Great Northern 1952 Annual Report

The 1952 annual report has a wrap-around cover, but unlike the 1946 and 1951 reports, the photo only extends about 1-3/4 inches on the back cover. Still, I’m including a PDF of the full cover below.

Click image to download an 18.5-MB PDF of this report.

The cover photo shows a GN train crossing a new irrigation canal built as part of the Columbia Basin project, in which water retained by Grand Coulee Dam was used to irrigate hundreds of thousands of acres in Washington. The Great Northern was certainly pleased by the fact that many of those acres were “served almost exclusively by Great Northern.” The annual report includes a two-page spread about the project; however, that was not placed in the centerfold.
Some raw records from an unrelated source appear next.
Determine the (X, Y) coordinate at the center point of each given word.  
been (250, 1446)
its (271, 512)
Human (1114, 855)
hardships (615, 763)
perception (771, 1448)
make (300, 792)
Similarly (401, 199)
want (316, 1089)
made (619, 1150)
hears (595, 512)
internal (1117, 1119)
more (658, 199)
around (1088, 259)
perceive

Instead, the centerfold “salutes the great agricultural and industrial state of Washington,” the only annual report centerfold about a state rather than an industry or the GN’s equipment. Of course, the Columbia Basin project was in Washington, but the centerfold also celebrates the timber industry and the aluminum plants that sprang up in the wake of the electricity generated by Columbia River dams.

Click image to download a 1.1-MB PDF of this cover spread.

The report also discusses the future of Minnesota iron ore production and the first oil production from the Williston Oil Basin, which was discovered in 1951 (and which recently has gotten attention as the Bakken Shale). Williston was named by James J. Hill after Daniel Willis James, an NP board member and, apparently, an ally of Hill’s on that board. James was also father of Arthur Curtiss James, who at one time owned more GN stock (in fact more total railroad stock) than any other individual. It is unlikely that either Willis or Arthur ever spent much time in the former’s namesake city, but the Great Northern was clearly at the heart of this oil discovery.

Passenger trains don’t get slighted in this report, as the Western Star is photographed on pages 3 and 8 while the Empire Builder is shown (on page 24 next to a drab North Coast Limited) being serviced in Seattle. There’s even a steam locomotive on page 7, though it was taken in 1892.